**What you have to do**
Retype the listing below, keeping every line the same.

Start of Records for the task

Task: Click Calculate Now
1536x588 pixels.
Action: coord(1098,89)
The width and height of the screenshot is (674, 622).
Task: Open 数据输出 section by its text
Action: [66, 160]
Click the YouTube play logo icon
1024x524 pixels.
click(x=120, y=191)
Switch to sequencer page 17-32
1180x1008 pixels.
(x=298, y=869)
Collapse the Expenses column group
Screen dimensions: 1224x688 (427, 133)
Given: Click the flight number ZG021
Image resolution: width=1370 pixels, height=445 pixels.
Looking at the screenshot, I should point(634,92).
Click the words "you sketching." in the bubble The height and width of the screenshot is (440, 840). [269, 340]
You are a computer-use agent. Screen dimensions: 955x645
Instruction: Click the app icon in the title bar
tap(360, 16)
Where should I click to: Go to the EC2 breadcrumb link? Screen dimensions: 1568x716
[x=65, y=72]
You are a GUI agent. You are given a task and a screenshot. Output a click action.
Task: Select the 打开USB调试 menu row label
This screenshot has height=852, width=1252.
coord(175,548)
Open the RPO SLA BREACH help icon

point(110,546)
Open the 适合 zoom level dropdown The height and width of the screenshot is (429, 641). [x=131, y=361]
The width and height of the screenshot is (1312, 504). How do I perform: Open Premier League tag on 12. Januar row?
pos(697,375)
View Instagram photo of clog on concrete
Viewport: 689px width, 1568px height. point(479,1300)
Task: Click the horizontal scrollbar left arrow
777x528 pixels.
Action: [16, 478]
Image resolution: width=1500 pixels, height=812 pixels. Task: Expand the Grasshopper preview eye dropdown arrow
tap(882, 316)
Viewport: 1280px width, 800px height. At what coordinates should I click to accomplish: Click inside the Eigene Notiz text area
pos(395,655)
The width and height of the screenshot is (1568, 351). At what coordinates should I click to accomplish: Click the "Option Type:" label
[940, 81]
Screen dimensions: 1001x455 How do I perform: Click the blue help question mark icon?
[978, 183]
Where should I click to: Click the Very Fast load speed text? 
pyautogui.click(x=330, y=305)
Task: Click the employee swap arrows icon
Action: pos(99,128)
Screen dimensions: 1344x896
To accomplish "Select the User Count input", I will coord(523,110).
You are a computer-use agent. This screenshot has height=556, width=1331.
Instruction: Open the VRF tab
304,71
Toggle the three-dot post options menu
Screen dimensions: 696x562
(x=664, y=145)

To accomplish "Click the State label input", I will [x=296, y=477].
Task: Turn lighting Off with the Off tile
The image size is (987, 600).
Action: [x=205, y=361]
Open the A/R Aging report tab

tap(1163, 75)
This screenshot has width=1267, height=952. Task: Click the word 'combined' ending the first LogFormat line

End of Records for the task

**Result**
Task: Click Calculate Now
1536x588 pixels.
Action: coord(1098,89)
The width and height of the screenshot is (674, 622).
Task: Open 数据输出 section by its text
Action: [66, 160]
Click the YouTube play logo icon
1024x524 pixels.
click(x=120, y=191)
Switch to sequencer page 17-32
1180x1008 pixels.
(x=298, y=869)
Collapse the Expenses column group
Screen dimensions: 1224x688 (427, 133)
Given: Click the flight number ZG021
Image resolution: width=1370 pixels, height=445 pixels.
Looking at the screenshot, I should point(634,92).
Click the words "you sketching." in the bubble The height and width of the screenshot is (440, 840). [269, 340]
You are a computer-use agent. Screen dimensions: 955x645
Instruction: Click the app icon in the title bar
tap(360, 16)
Where should I click to: Go to the EC2 breadcrumb link? Screen dimensions: 1568x716
[x=65, y=72]
You are a GUI agent. You are given a task and a screenshot. Output a click action.
Task: Select the 打开USB调试 menu row label
This screenshot has height=852, width=1252.
coord(175,548)
Open the RPO SLA BREACH help icon

point(110,546)
Open the 适合 zoom level dropdown The height and width of the screenshot is (429, 641). [x=131, y=361]
The width and height of the screenshot is (1312, 504). How do I perform: Open Premier League tag on 12. Januar row?
pos(697,375)
View Instagram photo of clog on concrete
Viewport: 689px width, 1568px height. point(479,1300)
Task: Click the horizontal scrollbar left arrow
777x528 pixels.
Action: [16, 478]
Image resolution: width=1500 pixels, height=812 pixels. Task: Expand the Grasshopper preview eye dropdown arrow
tap(882, 316)
Viewport: 1280px width, 800px height. At what coordinates should I click to accomplish: Click inside the Eigene Notiz text area
pos(395,655)
The width and height of the screenshot is (1568, 351). At what coordinates should I click to accomplish: Click the "Option Type:" label
[940, 81]
Screen dimensions: 1001x455 How do I perform: Click the blue help question mark icon?
[978, 183]
Where should I click to: Click the Very Fast load speed text? 
pyautogui.click(x=330, y=305)
Task: Click the employee swap arrows icon
Action: pos(99,128)
Screen dimensions: 1344x896
To accomplish "Select the User Count input", I will coord(523,110).
You are a computer-use agent. This screenshot has height=556, width=1331.
Instruction: Open the VRF tab
304,71
Toggle the three-dot post options menu
Screen dimensions: 696x562
(x=664, y=145)

To accomplish "Click the State label input", I will [x=296, y=477].
Task: Turn lighting Off with the Off tile
The image size is (987, 600).
Action: [x=205, y=361]
Open the A/R Aging report tab

tap(1163, 75)
This screenshot has width=1267, height=952. Task: Click the word 'combined' ending the first LogFormat line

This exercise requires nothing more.